In December 2018, Lume-1 satellite, developed by Galician company Alén Space, was launched to space from the Vostochny Cosmodrome, powered by a Soyuz rocket. This device has the dimensions of a small box, and barely weighs two kilograms, but dozens of experts from many sectors collaborated in its development. Among the pieces that made it possible for everything to work perfectly, there were cylinders of just 2 millimeters long manufactured by Lupeon, a project born in 2013 by Luis Mandayo and Adrián Sánchez, young engineers from Ordes, a Galicia village, who had finished its studies and decided to bet on additive manufacturing in 3D.
“For us, it is an honor to be able to say that our work is going around the space,” explains Luis Mandayo, general director of the company. Remember that “Alén Space contacted us because they needed to manufacture pieces of small dimensions and complex geometry, which were not possible to manufacture using conventional technologies, and after studying the case we found a solution through our laser additive manufacturing technologies”.
It was one of the many milestones that Lupeon has overcome in recent years, after embarking on one of the worst moments of the crisis. “We moved from Ordes to Nigrán, where we have facilities that allow us to have industrial 3D printers for both metallic and plastic materials,” says Mandayo.

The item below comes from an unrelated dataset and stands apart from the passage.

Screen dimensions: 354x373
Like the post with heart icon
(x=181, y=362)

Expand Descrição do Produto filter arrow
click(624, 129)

In addition, he joined Vicalsa, a group based in Vigo and specialized in the construction and repair of the naval sector, and opened a commercial office in Madrid. “We also grow in team and in number of industrial customers, being suppliers of several multinationals”, completes the director of the company.

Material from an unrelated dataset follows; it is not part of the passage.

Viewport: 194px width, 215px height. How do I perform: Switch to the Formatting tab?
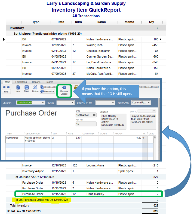21,82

And in May of this year, months after Lupeon had put his first pieces in orbit, the news came that they were one of the companies selected in the BFAero accelerator, which emerged under the Civil UAVs Initiative program of the Axencia Galega of Innovation (GAIN). This line of projects aims at the growth of innovative companies in the aeronautical sector in Galicia, with the support of industry leaders such as Indra and Babcock. At this time, they also participated in other accelerators such as BFA, also driven by the GAIN, but focused on the automotive sector, where they developed robotic claws.

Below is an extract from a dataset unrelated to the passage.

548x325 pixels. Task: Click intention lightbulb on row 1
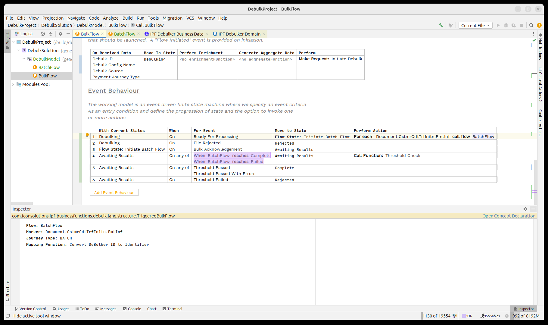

Lupeon’s work in BFAero will be based in design and topological optimization of structural parts of unmanned aerial vehicles, as well as the additive manufacturing of these parts in plastic or metal composites in order to reduce the weight of these vehicles and thus achieve greater autonomy of flight. As Luis Mandayo exposes, the design and production from three-dimensional printing offers important advantages, such as “being able to manufacture different parts in such a way that they are lighter than those they manufacture today in a conventional way”. This meant, according to Mandayo, “an important step further to learn more about the needs that we can cover in the aeronautical sector.”
To obtain these and other products, Lupeon uses several technologies, both in manufacturing on demand and in series, and materials, such as plastic and metallic powder with various alloys, high precision resins or carbon fiber. Thus, the idea of additive manufacturing provides very interesting advantages when it comes to industrial repair. For example, from taking of measurements or the 3D scanning of certain pieces, they can create a virtual warehouse of spare parts so that, within the possible case of a breakage or breakdown, the same piece can be manufactured in a short period of time.